Task prompt: All lines in the material with the string "chevron" should be listed.
Data to process below:
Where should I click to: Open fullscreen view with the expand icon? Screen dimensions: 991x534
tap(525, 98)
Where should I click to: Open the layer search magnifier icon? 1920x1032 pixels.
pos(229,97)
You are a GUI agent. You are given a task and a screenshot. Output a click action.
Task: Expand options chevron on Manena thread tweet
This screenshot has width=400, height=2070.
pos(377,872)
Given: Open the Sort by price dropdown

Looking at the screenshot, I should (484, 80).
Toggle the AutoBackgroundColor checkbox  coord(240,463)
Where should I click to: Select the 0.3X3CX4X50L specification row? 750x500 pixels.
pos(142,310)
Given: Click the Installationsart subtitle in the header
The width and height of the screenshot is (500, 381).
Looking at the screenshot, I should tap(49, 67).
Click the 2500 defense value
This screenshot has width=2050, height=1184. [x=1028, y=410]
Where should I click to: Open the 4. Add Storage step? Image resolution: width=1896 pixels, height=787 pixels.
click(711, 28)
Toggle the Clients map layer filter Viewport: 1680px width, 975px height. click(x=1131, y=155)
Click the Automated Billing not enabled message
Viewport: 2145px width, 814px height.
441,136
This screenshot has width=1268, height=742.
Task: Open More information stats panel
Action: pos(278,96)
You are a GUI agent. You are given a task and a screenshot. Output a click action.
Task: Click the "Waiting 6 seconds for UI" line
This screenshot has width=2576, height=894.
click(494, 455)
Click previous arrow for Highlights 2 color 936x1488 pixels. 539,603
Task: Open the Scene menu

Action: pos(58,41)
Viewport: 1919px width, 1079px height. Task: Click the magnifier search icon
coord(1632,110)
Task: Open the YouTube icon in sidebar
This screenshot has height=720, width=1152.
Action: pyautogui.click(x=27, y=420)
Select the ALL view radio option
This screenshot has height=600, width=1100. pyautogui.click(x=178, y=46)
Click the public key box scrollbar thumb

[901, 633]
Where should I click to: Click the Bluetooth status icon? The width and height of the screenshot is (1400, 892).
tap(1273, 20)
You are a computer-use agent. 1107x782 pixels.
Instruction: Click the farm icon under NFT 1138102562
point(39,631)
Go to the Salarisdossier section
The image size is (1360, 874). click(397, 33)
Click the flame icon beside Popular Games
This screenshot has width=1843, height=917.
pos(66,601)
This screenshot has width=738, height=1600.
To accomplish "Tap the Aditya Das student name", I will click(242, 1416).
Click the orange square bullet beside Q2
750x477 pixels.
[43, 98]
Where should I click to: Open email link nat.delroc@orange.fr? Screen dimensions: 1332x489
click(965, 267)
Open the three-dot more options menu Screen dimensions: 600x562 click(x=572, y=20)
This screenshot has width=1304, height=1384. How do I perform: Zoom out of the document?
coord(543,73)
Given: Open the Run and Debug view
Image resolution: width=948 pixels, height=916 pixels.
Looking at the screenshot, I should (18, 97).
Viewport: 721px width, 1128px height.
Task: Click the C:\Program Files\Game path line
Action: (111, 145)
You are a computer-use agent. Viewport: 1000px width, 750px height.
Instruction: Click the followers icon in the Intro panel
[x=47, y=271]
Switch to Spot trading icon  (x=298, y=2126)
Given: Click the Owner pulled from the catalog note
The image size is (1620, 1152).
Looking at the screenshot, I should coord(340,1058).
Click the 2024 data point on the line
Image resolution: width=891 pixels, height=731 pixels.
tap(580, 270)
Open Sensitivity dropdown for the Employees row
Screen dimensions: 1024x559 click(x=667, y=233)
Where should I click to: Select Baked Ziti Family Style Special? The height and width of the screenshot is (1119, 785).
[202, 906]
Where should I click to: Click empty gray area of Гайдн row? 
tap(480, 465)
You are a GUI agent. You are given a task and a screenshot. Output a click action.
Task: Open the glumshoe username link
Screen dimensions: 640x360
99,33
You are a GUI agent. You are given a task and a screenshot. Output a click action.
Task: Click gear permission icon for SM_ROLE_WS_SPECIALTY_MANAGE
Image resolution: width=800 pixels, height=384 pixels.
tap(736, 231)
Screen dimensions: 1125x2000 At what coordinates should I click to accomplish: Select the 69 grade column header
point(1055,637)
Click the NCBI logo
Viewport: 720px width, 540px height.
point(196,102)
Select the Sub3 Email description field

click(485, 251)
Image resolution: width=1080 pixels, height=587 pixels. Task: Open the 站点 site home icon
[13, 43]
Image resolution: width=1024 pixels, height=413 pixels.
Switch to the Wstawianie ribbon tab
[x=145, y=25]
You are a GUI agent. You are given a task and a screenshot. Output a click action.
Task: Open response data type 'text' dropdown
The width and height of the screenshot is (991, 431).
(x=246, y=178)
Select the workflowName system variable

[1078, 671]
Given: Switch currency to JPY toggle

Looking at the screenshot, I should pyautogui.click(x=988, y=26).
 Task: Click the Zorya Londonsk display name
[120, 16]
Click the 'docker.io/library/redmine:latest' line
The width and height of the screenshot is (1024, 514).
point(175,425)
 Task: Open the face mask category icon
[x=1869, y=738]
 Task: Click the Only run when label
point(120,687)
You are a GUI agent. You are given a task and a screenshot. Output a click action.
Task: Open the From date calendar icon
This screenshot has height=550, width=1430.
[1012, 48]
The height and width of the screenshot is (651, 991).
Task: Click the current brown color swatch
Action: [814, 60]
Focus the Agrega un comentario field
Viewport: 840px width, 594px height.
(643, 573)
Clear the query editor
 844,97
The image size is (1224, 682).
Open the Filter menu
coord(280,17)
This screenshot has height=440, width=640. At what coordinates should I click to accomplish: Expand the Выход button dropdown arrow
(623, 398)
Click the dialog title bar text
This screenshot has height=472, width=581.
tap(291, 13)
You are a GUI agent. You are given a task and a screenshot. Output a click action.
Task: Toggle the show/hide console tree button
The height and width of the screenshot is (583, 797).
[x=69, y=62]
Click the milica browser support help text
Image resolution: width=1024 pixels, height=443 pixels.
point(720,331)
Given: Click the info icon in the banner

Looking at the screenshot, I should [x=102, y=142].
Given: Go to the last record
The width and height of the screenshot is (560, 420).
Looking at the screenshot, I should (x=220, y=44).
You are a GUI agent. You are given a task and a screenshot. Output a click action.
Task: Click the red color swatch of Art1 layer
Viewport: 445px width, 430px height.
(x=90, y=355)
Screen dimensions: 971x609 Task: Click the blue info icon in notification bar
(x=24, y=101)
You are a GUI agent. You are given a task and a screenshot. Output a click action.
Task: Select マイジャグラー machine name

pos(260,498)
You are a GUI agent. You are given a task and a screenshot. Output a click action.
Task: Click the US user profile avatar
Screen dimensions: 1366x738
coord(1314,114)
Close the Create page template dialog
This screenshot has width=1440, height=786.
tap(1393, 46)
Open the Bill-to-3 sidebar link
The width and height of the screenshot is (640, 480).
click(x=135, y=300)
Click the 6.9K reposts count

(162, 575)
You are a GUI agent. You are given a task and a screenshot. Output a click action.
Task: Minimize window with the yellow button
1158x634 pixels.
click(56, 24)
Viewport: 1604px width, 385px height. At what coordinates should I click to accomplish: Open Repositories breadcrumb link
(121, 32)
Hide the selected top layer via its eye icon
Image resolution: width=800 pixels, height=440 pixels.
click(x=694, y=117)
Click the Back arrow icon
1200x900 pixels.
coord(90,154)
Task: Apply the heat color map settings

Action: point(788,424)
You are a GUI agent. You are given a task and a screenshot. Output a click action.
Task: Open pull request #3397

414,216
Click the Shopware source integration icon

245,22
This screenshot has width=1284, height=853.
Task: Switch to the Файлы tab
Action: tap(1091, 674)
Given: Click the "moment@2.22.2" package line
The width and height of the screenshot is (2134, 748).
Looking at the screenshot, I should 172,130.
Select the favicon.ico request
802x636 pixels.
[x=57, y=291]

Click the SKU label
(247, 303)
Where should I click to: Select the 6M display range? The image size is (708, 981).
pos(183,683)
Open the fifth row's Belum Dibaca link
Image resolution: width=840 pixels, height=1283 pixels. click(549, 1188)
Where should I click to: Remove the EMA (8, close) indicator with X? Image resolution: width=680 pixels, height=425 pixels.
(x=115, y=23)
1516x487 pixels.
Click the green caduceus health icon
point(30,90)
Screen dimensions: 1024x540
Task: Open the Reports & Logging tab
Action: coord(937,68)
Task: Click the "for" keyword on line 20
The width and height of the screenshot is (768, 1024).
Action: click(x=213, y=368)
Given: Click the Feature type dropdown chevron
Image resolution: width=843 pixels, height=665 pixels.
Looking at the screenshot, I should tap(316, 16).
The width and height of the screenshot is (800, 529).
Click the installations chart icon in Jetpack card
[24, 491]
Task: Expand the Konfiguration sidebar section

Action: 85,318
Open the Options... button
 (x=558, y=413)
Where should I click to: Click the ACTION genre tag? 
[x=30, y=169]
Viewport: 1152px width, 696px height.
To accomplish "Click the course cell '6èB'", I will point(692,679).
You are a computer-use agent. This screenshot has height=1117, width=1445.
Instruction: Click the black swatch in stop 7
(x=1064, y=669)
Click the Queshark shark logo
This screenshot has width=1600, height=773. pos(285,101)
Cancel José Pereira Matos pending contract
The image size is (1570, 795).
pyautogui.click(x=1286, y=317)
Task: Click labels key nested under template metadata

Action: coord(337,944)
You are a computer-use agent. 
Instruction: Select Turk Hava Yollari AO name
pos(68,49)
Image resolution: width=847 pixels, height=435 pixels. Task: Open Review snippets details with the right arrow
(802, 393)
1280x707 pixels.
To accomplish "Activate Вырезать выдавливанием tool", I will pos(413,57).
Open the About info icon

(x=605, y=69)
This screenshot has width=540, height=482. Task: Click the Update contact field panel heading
End of Data to process.
Reply to the exercise:
Task: Expand options chevron on Manena thread tweet
Given: Click the Feature type dropdown chevron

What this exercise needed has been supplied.